Patients with an annual income of $50,000 or less and no post-secondary education at time of MS diagnosis were more likely to report the lowest mental HRQoL.
Interestingly, while older age at diagnosis was predictive of worse physical HRQoL, it was associated with better mental HRQoL.
“Sometimes people might actually have other physical impairments because they are older, but they might have more life experience and know that life sometimes throws us curve balls and might be better equipped with stable jobs, housing, relationships, and family life ― and might be able to better cope with the diagnosis,” O’Mahony said.
Overall, 8% of participants fell into the worst physical and mental QoL groups, and 8% were in the best groups. The remaining 84% of patients fell somewhere along the spectrum, with physical and mental health usually not in alignment.
“Identifying that people who have great physical quality of life might actually have poor mental quality of life was what we were trying to highlight there so that people, clinicians in particular, know to screen [patients] for both mental and physical quality of life ― and that they may not actually mirror one another,” O’Mahony said.
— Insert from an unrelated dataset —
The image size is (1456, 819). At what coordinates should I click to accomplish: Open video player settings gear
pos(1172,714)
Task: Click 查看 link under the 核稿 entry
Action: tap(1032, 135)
Commenting for Medscape Medical News, Pavan Bhargava, MD, associate professor of neurology at Johns Hopkins University, Baltimore, Maryland, noted that while the study’s methodology was interesting, the risk factors identified were already known.
“While interesting, it is not clear that these findings will impact clinical treatment or management of MS since they do not really provide new data and the factors identified here are largely not readily modifiable,” said Bhargava, who was not involved with the research.
“We as clinicians cannot change age of disease onset, extent of physical impairments, or factors such as educational attainment or income,” he added.
While O’Mahony agrees with Bhargava that the factors that were isolated in the study are not new, she disagrees that the findings are of little clinical value.
“We uniquely showed that these factors, as ascertained solely at diagnosis, can predict long-term quality-of-life outcomes, over as long as 20 years,” O’Mahony noted.
“This is a novel observation that gives physicians the ability to identify people at high risk for poor outcomes at the beginning of their care pathway, and aim for early interventions to change those trajectories,” she said.
The study was funded by the Consortium of Multiple Sclerosis Centers (CMSC). O’Mahony has received research funding from the Multiple Sclerosis Society of Canada, the Multiple Sclerosis Scientific Foundation, and the CMSC. Bhargava has disclosed no relevant financial relationships.